-- Begin Page --
Allow me to be blunt here. Turn this album up as high as you can tolerate it, and be ready to peel the paint off the walls, because from its opening to its closing, this album rips...Nashville renegade way. The sound of Steve's guitar in "Feel Alright"'s first chords is pristine and jumps right out at you. Fans of HBO's The Wire will recognize this song from the closing montage from season 2 (and of course Earle plays a character on the show). The guitars jangle, the drums pound, and Steve's harmonica blows like a hurricane as he sings about all the people who doubted him, wanted to take advantage of him, and never liked him to begin with. "Be careful what you wish for friend, 'cause I've been to hell and now I'm back again. I feel alright," Steve sings, and we know that all is right in Steve's world again.
"Hard-Core Troubadour" comes next, and is a fast-paced redneck romp that grabs you right from the first drum smash and doesn't let up until it's over. The guitars snarl as Steve weaves his words around the tale of "the last of the hard-core troubadours," a phrase that has now become his nickname. "More Than I Can Do" blasts off with Steve's harmonica playing as he sings a rockin' love song about not being able to give up the one he loves. This one moves so fast that you may not even realize the beauty of the chords, but it's there; the chord structure is excellent. "Hurtin' Me, Hurtin' You" is a slower, arpeggiated ballad about hurting his loved one(s). As I said above, that's part of the theme of this album, dealing with his past and the way he was pre-rehab. Steve croons the lyrics as the song goes on, showing his rock side a bit near the end before declaring that he "never meant to be cruel or untrue...I'm just hurtin' me when I'm hurtin' you."
-- End Page --
■ **Exercise aim**
Return the full album review above, word for word. The entries after this point have no role here.
-- Begin Listed records --
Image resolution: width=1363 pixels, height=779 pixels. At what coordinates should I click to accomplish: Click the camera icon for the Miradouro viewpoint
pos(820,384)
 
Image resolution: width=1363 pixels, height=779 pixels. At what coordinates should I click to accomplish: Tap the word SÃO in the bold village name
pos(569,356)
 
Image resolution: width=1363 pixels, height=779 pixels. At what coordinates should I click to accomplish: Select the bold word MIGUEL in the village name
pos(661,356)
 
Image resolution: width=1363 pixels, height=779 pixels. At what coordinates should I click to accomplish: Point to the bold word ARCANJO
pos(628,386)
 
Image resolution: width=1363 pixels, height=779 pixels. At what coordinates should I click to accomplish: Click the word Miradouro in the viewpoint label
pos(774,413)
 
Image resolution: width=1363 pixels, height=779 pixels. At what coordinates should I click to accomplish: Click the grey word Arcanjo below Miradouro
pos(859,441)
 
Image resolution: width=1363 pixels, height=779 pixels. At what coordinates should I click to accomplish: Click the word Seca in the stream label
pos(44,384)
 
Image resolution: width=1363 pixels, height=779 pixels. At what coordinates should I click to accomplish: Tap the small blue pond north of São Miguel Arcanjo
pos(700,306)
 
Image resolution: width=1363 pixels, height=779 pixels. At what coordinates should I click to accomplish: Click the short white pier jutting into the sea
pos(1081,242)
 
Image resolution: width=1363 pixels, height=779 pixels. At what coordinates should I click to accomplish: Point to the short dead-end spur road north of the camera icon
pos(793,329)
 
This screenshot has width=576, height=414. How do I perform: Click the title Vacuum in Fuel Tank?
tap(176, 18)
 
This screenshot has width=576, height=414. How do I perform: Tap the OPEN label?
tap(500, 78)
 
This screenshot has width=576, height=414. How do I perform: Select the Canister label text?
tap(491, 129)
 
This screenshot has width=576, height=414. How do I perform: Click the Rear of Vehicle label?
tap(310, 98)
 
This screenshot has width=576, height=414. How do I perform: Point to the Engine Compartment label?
-- End Listed records --
■ **Task response**
Allow me to be blunt here. Turn this album up as high as you can tolerate it, and be ready to peel the paint off the walls, because from its opening to its closing, this album rips...Nashville renegade way. The sound of Steve's guitar in "Feel Alright"'s first chords is pristine and jumps right out at you. Fans of HBO's The Wire will recognize this song from the closing montage from season 2 (and of course Earle plays a character on the show). The guitars jangle, the drums pound, and Steve's harmonica blows like a hurricane as he sings about all the people who doubted him, wanted to take advantage of him, and never liked him to begin with. "Be careful what you wish for friend, 'cause I've been to hell and now I'm back again. I feel alright," Steve sings, and we know that all is right in Steve's world again.
"Hard-Core Troubadour" comes next, and is a fast-paced redneck romp that grabs you right from the first drum smash and doesn't let up until it's over. The guitars snarl as Steve weaves his words around the tale of "the last of the hard-core troubadours," a phrase that has now become his nickname. "More Than I Can Do" blasts off with Steve's harmonica playing as he sings a rockin' love song about not being able to give up the one he loves. This one moves so fast that you may not even realize the beauty of the chords, but it's there; the chord structure is excellent. "Hurtin' Me, Hurtin' You" is a slower, arpeggiated ballad about hurting his loved one(s). As I said above, that's part of the theme of this album, dealing with his past and the way he was pre-rehab. Steve croons the lyrics as the song goes on, showing his rock side a bit near the end before declaring that he "never meant to be cruel or untrue...I'm just hurtin' me when I'm hurtin' you."